The branched-chain amino acid (BCAA) metabolism plays pleiotropic roles in homeostasis. Here we show that human acute leukemia-initiating cells (LICs), but not normal hematopoietic stem cells, are heavily addicted to the BCAA metabolism, irrespective of myeloid or lymphoid types. Human acute leukemia cells had a high level of BCAAs, transporting free BCAAs into the cytoplasm. Functional inhibition of BCAA transaminase-1 (BCAT1), a catalytic enzyme for BCAAs, induced apoptosis of human LICs, and suppressed reconstitution of human leukemia in xenograft models. Furthermore, deprivation of BCAAs from daily diet in mice transplanted with human LICs strongly inhibited their expansion and self-renewal in vivo. The BCAT1 inhibition inactivates the PRC2 function for epigenetic maintenance of stem cell signatures via downregulation of EZH2 and EED, critical PRC2 components, and inhibited the mTORC1 signaling for leukemia propagation. Thus, targeting the BCAA metabolism should be a powerful approach to erase cancer stemness in human acute leukemias.

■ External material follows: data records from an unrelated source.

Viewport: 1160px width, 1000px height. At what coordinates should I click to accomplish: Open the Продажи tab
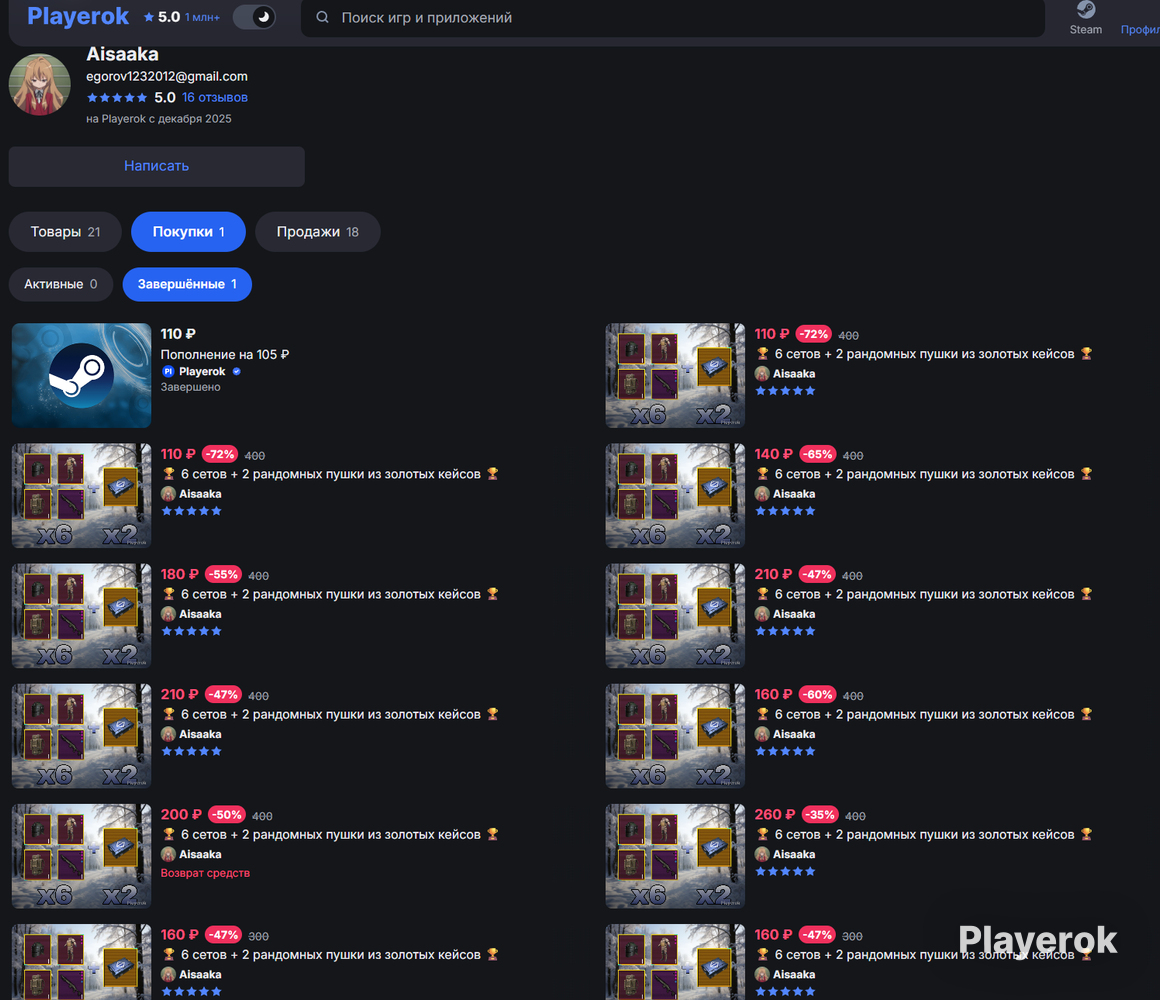(x=317, y=232)
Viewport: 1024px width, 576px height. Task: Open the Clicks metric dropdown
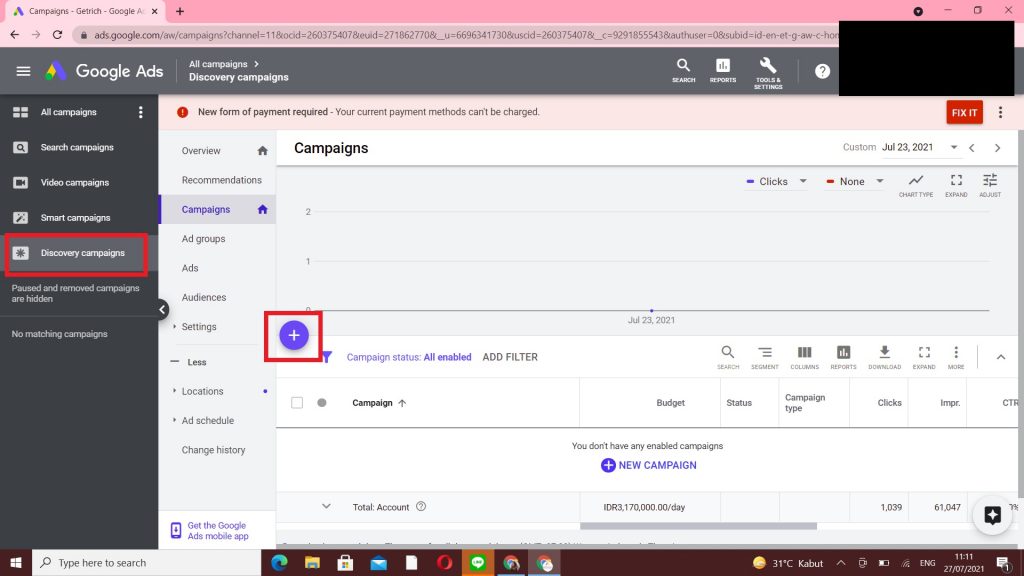tap(780, 182)
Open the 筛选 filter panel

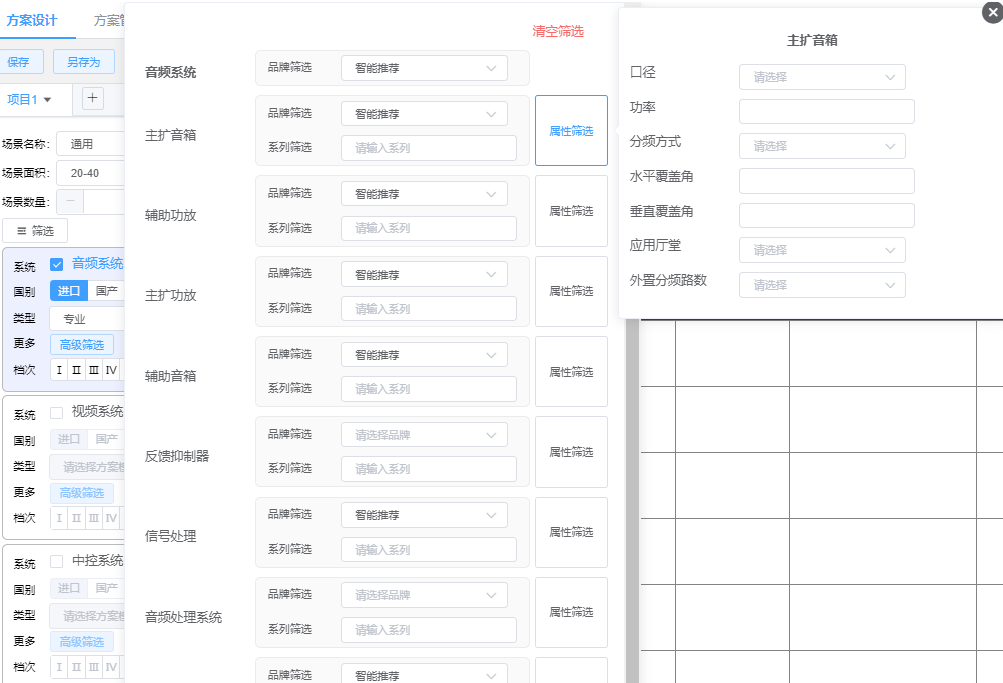(35, 231)
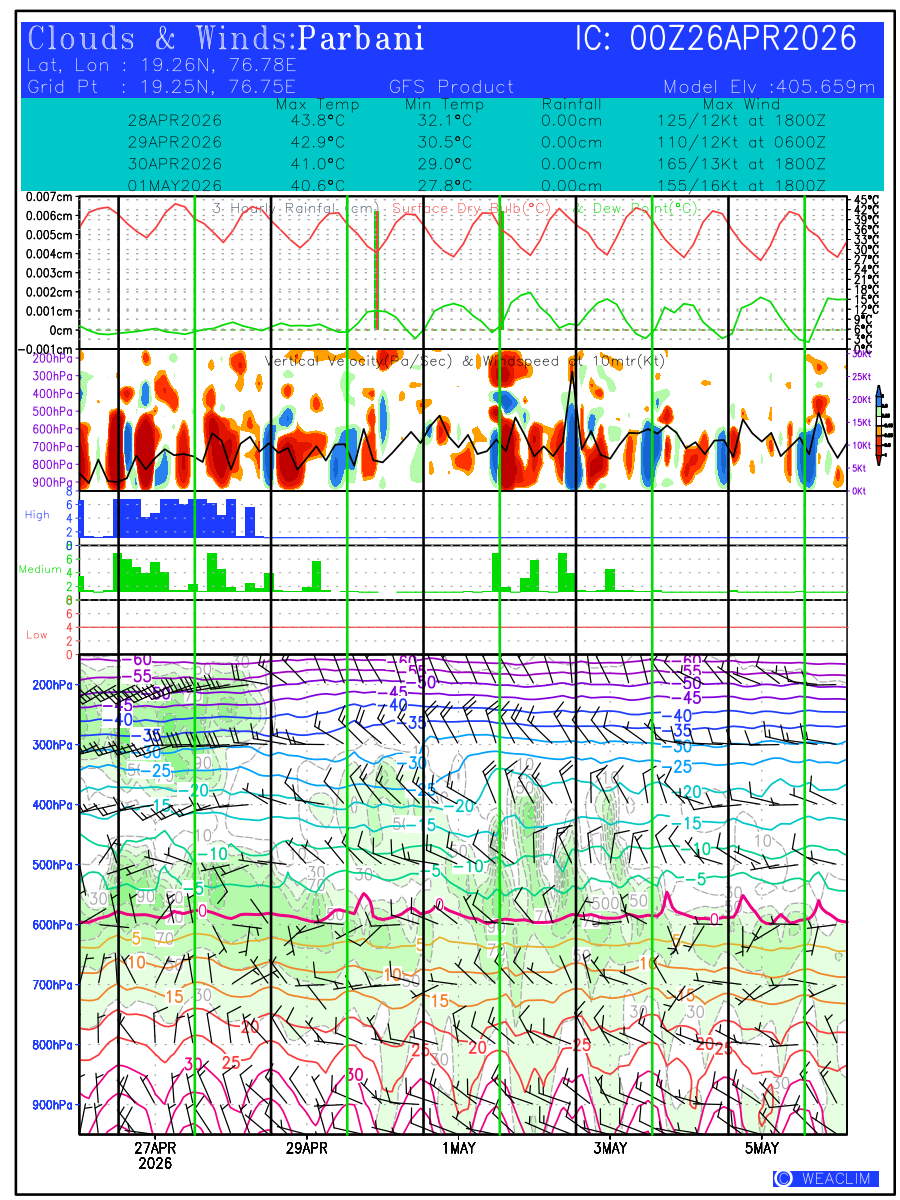Click the High cloud panel label
Image resolution: width=900 pixels, height=1200 pixels.
[x=37, y=514]
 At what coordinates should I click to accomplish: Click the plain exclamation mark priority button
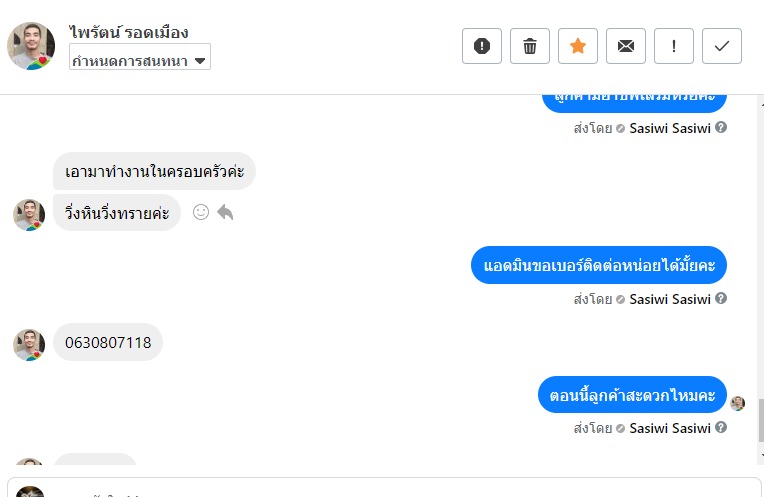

支链氨基酸（branched-chain amino acid, BCAA）的代谢在机体稳态中发挥多效性作用。本研究证实，人类急性白血病起始细胞（acute leukemia-initiating cells, LICs）而非正常造血干细胞，对BCAA代谢呈现出强烈的依赖性，且该依赖性不受髓系或淋巴系分型影响。人类急性白血病细胞内BCAA水平较高，可将游离BCAA转运至细胞质中。作为BCAA催化酶的支链氨基酸转氨酶1（BCAA transaminase-1, BCAT1）经功能性抑制后，可诱导人类LICs发生凋亡，并在异种移植模型中抑制人类白血病的重建能力。进一步研究显示，在移植了人类LICs的小鼠中，通过日常饮食剥夺BCAA可显著抑制其体内扩增与自我更新能力。BCAT1抑制可通过下调多梳抑制复合体2（Polycomb Repressive Complex 2, PRC2）的关键组分EZH2与EED，灭活该复合物维持干细胞特征表观遗传状态的功能，并抑制介导白血病增殖的哺乳动物雷帕霉素靶蛋白复合物1（mTORC1）信号通路。因此，靶向BCAA代谢有望成为根除人类急性白血病中肿瘤干细胞特性的有效策略。